It seems that the project diverted from original goals of simplicity and symmetry with the upstream php lib, but also I saw that you did a great job with testing and enhancements.

We certainly diverted from the goal of sharing the same API as the original PHP lib (I admit that I was a bit horrified initially by the php.py module in PyFPDF source code ^^), but I still have the goal of keeping the library relatively simple, or at least accessible to novice Python developpers.

Said that, I don't want to cause issues to the community, so I propose the following steps: ...

Marking the PyFPDF repository as legacy / archived seems a really good idea to me ☺

If you want to designate fpdf2 as the official "successor" library of PyFPDF on its README page, I would be honored! ❤

However I am not convinced by the idea of renaming fpdf2 into fpdf.
fpdf2 has now gathered a significant community (for example, it has almost as many GitHub stars as PyFPDF),
and I do not want to make all fpdf2 users switch to another library.

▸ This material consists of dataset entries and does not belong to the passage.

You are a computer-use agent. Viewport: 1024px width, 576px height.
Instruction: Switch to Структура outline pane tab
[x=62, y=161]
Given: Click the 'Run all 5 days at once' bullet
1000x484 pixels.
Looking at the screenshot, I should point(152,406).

Moreover, I do not really want to maintain the original PyFPDF library:
it is now very far behind fpdf2 (in terms of commits & features)
and personnally I cannot allocate more time at the moment to FLOSS projects

Now I'd be very happy to take in consideration the opinions & suggestions of fpdf & fpdf2 users regarding this 🙂
Just keep in mind that none of us at @py-pdf have ANY control over @reingart GitHub repository & the original Pypi package.

@nemkin
Copy link
Author

nemkin commented Sep 14, 2023

Thank you for sharing these emails!

It sounds like both fpdf and fpdf2 are in use by a large community and have differing priorities, so I'd refrain from asking for either of the two taking over the other.

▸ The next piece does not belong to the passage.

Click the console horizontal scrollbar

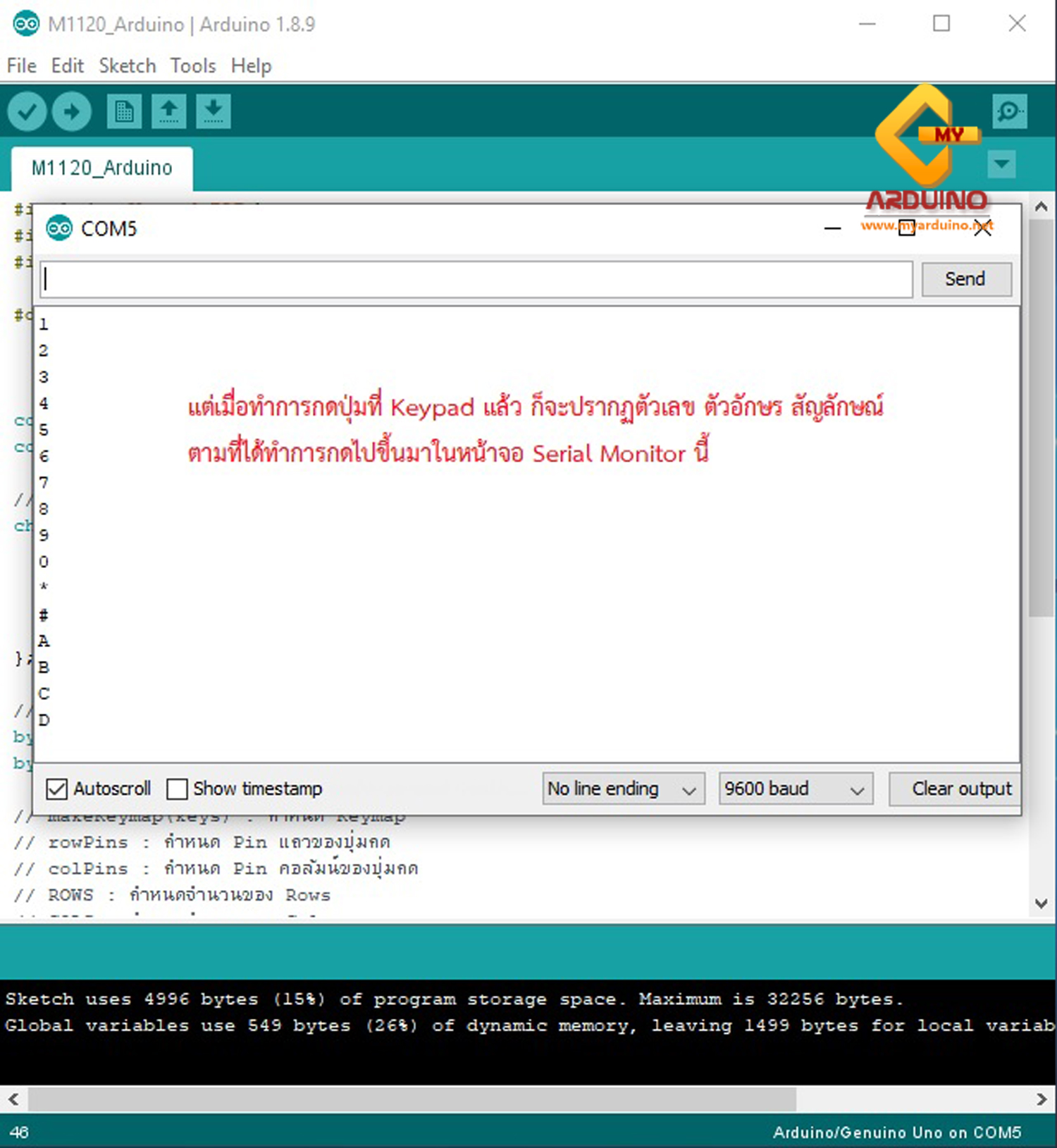pos(412,1099)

So personally, I feel the only problem is this repository sharing a module name with another popular repository for a similar usecase, with overlapping, but non-identical API, which causes a lot of confusion when people share scripts online.

I'd argue most people, when they install dependencies, they'll do:

  1. pip install <module name>
  2. And if that fails, they'll search for "how to install <module name>".

You can see how both of those steps result in unexpected and confusing results for this repository.

Even though I have specified in my personal case which of the two repositories needs to be installed, it did not help, as noone expects having to pay attention to something like this, thus the error was unexpected on their side as well.

Also I wanted to add here that this & the pypdf module in this organisation are really awesome, I've had quite a hard time editing pdf files before I found these, so thank you for maintaining and improving this project. 😊


Edit:

Although I'm not familiar with Python module packaging, a suggestion for "graceful renaming" would be something like:

Publish fpdf2 under package name fpdf2 and module name fpdf2. Have it depend on a package with module name fpdf and some fitting package name like fpdf2-renamed or similar, specifically from you, not the original fpdf package. So when someone installs fpdf2, that will install your fpdf as its dependency.

This way users will still have an fpdf module installed on their system, when they pip install fpdf2. Have this package behave in the following way when imported: Throw a Deprecation Warning & if it is possible import fpdf2 under the name fpdf(?).

@Lucas-C
Copy link
Member

Lucas-C commented Sep 14, 2023

Thank you for your thoughtful & kind comments @nemkin 🙂

I guess that ideally fpdf2 should have imports like:

from fpdf2 import ...

But changing that now would be a major breaking change to perform in fpdf2...
Yes, that would clarify the distinction between fpdf & fpdf2,
but it would also cause trouble to many users!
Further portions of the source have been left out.